Relationship facilitators: those factors that contribute to the development of the strong, long-term relationship. Quality, trust and satisfaction are all prerequisites of customer loyalty, and so serve as valuable measures of RM performance.
Relationship features: those factors that describe the nature of the relationship itself, as is evident in the behavior of the customer towards the supplier. These measures include various indicators of customer loyalty, fidelity and commitment.
Relationship returns: the monetary rewards accruing to the supplier from the relationship. The most satisfied, trusting and loyal customer, may not provide the best returns. Hence it is necessary to take various measures of the relationship’s financial performance.
It should be stressed that not all of them will be appropriate to all organizations, and that RM managers must be careful not to overload themselves with exhaustive monitoring data, or upset their customers with incessant requests for detailed feedback. In order to gain a balanced picture of relationship performance, however, one or two measures from each element should be taken.
Relationship facilitators: three levels of attitude monitoring
The monitoring process may focus on any one of three levels of customer attitude. The cognitive level deals with rational thoughts and judgements – the information that is known to the customer about the service provider. Here, the focus is on the measurement of service quality and costs, which is the customer’s rational judgement about the benefits received from the relationship, and the cost of maintaining it. The affective level deals with the customer’s emotions towards the supplier or product, measured through satisfaction. Finally, the conative level focuses on the customer’s actual behavior.

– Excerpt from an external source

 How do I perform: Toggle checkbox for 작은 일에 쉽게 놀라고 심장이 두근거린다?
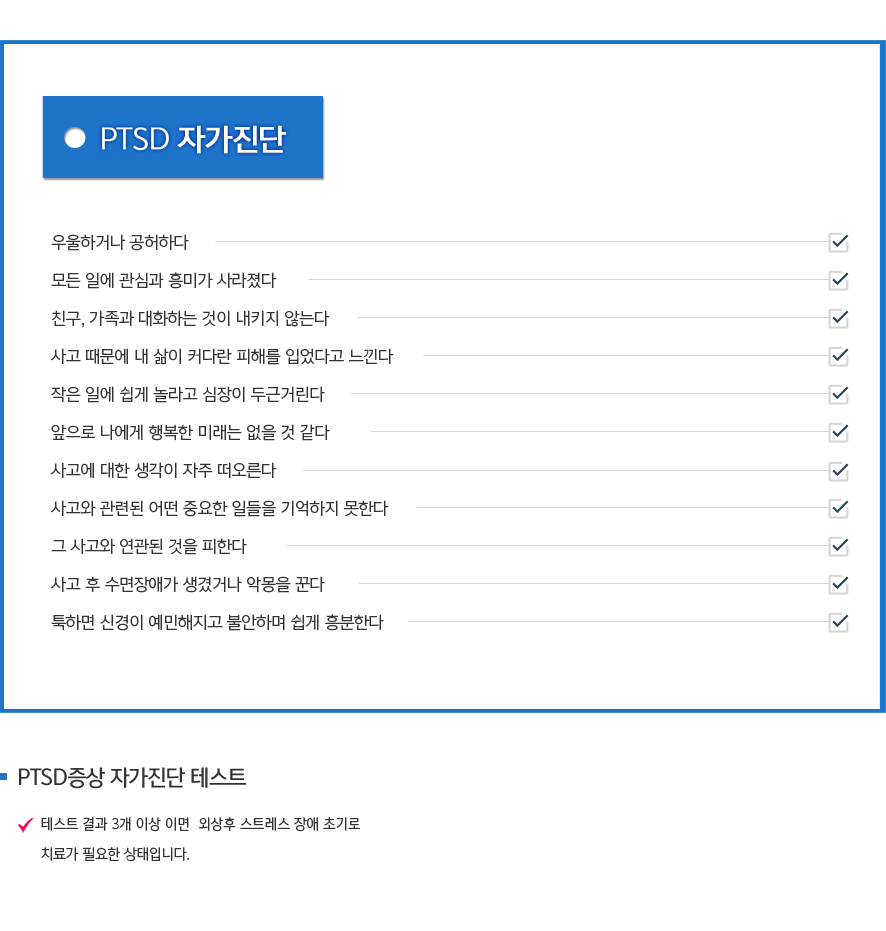pyautogui.click(x=838, y=394)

Monitoring the customer at all three levels of attitude is important, since it gives the supplier a holistic picture of the customer, and hence a sound basis for predicting future behavior. Generally, customers will seek to reduce inconsistencies between attitudes at the affective, cognitive or conative levels of attitude (known as dissonance). Heider (1946) found, for example, that a customer’s liking for a salesman would affect his attitude towards the products recommended by that salesman. Similarly, Festinger (1957) found that customers with strong attitudes towards a product or supplier engage in dissonance-reducing behavior, for example by actively ignoring information that conflicts with their established attitudes. At the same time, if a customer’s attitude at one level is changed, that customer is more likely to bring their attitudes at other levels into line with this new attitude. If, for example, a customer develops a liking for the salesperson of a competitor, he will look for rational arguments as to why they should switch to that supplier. Measurement at all three levels can provide an early warning system, indicating attitude changes before they result in disloyal behavior and the customer defects.